── Texto de origen ──

Hacía ya muchos años que no se exhibían pinturas de la Hermandad. La Tate Britain ha reunido esta primavera un rico conjunto de paisajes prerrafaelistas que invitan a repasar tan singular escuela. Y lo primero que viene a las mentes es que, a pesar de su notable dominio técnico, no son grandes creadores; los prerrafaelistas pertenecen a esa categoría menor y tan propia del gusto moderno que es “lo interesante”. Ninguno de ellos —J. E. Millais, W. H. Hunt, Th. Seddon, J. W. Inchbold…— es, en verdad, excesivamente conocido fuera de las Islas, pero sus obras continúan fascinando al público, como prueban los miles de libros en cuyas portadas figuran una y otra vez sus pinturas. Es imposible no prestarles atención.
Que no son grandes artistas se advierte en aquello que más impresiona al observador ingenuo: la enormidad de trabajo que exige cada cuadro. Para pintar Carrying Corn (1854), Ford Madox Brown necesitó setenta horas y regresar 21 veces a su punto de observación. No podía dejar de dibujar ninguna hoja, raíz, flor, piedra o insecto. La tela mide un palmo de alto y algo más de ancho.

───
── Conjunto de registros ──

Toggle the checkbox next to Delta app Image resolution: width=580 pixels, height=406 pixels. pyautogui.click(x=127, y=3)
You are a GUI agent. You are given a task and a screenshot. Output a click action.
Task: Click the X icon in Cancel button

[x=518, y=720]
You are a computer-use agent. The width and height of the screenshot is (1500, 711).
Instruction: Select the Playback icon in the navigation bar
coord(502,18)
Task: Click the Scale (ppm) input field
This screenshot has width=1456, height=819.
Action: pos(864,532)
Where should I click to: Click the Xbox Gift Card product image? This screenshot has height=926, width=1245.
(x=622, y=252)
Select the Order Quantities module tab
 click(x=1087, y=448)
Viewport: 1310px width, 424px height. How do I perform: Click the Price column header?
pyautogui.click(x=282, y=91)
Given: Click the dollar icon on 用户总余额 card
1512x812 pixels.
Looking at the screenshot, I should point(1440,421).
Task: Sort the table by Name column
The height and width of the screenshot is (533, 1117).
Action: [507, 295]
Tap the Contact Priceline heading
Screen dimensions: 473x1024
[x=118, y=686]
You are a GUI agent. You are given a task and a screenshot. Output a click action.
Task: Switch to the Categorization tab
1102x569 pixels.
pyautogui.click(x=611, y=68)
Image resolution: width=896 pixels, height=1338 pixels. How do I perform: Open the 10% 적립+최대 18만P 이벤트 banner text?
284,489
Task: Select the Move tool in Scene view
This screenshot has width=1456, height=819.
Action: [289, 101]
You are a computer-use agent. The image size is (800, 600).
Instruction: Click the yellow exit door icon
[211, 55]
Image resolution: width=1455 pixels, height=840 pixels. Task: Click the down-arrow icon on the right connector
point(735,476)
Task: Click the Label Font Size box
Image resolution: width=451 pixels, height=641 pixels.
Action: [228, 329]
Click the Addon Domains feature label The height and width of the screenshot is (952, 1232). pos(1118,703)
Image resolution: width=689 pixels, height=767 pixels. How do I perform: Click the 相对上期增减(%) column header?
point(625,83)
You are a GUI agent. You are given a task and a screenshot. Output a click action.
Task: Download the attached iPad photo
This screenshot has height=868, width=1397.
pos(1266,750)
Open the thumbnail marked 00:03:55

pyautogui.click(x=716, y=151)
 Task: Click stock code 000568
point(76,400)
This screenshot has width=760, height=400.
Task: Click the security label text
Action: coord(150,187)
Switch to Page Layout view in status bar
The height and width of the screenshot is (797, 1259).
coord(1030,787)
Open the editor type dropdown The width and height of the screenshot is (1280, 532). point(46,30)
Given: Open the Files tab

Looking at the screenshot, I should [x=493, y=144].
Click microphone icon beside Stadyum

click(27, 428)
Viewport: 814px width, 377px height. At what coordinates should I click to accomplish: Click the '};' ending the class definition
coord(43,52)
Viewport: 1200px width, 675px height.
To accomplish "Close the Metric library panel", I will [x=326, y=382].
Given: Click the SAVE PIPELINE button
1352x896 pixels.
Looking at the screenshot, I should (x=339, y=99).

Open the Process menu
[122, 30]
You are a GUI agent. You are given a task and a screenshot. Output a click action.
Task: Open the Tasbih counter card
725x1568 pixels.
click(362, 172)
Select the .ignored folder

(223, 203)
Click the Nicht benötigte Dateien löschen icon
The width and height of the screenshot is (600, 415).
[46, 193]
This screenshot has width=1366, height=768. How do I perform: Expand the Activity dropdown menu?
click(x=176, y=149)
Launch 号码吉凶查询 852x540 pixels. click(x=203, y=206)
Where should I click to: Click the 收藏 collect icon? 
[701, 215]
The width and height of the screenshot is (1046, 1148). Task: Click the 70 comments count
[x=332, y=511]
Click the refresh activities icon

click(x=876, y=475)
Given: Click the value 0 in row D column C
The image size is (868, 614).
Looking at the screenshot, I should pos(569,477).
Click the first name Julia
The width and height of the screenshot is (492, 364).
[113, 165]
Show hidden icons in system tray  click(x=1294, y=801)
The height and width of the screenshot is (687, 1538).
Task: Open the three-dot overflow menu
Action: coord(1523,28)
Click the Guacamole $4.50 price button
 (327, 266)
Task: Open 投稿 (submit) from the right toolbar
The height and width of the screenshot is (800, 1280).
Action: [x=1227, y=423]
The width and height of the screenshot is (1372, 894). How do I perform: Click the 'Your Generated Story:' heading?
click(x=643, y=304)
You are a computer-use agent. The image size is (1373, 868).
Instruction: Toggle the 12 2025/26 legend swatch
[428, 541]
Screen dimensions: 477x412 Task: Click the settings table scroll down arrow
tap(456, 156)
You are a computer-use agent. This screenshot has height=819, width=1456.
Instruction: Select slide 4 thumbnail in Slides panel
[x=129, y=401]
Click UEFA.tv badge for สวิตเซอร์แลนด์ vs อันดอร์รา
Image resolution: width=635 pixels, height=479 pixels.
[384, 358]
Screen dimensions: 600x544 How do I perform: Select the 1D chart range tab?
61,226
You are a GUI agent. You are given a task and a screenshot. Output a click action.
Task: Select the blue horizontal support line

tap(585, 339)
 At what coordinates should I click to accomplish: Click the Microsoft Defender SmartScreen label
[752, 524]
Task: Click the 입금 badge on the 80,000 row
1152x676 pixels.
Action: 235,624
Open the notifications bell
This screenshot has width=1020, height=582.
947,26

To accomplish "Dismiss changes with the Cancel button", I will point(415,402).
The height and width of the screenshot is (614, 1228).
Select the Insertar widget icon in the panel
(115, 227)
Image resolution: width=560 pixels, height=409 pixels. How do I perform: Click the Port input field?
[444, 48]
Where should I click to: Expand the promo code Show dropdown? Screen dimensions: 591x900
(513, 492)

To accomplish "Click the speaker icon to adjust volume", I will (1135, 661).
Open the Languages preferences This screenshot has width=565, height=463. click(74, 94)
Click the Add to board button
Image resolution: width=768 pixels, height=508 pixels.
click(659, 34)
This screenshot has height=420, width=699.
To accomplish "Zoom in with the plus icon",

───

Instrucciones de trabajo
• 1. Traduce al inglés esta oración del texto sobre los paisajes prerrafaelistas: «La tela mide un palmo de alto y algo más de ancho.»
• 2. Reproduce sin cambios el fragmento del texto sobre los paisajes prerrafaelistas que empieza en "Hacía ya muchos" y termina en "no prestarles atención.".
Los registros no desempeñan ningún papel en esto.

Soluciones por tarea
• 1. The canvas is a span high and somewhat wider.

• 2.
Hacía ya muchos años que no se exhibían pinturas de la Hermandad. La Tate Britain ha reunido esta primavera un rico conjunto de paisajes prerrafaelistas que invitan a repasar tan singular escuela. Y lo primero que viene a las mentes es que, a pesar de su notable dominio técnico, no son grandes creadores; los prerrafaelistas pertenecen a esa categoría menor y tan propia del gusto moderno que es “lo interesante”. Ninguno de ellos —J. E. Millais, W. H. Hunt, Th. Seddon, J. W. Inchbold…— es, en verdad, excesivamente conocido fuera de las Islas, pero sus obras continúan fascinando al público, como prueban los miles de libros en cuyas portadas figuran una y otra vez sus pinturas. Es imposible no prestarles atención.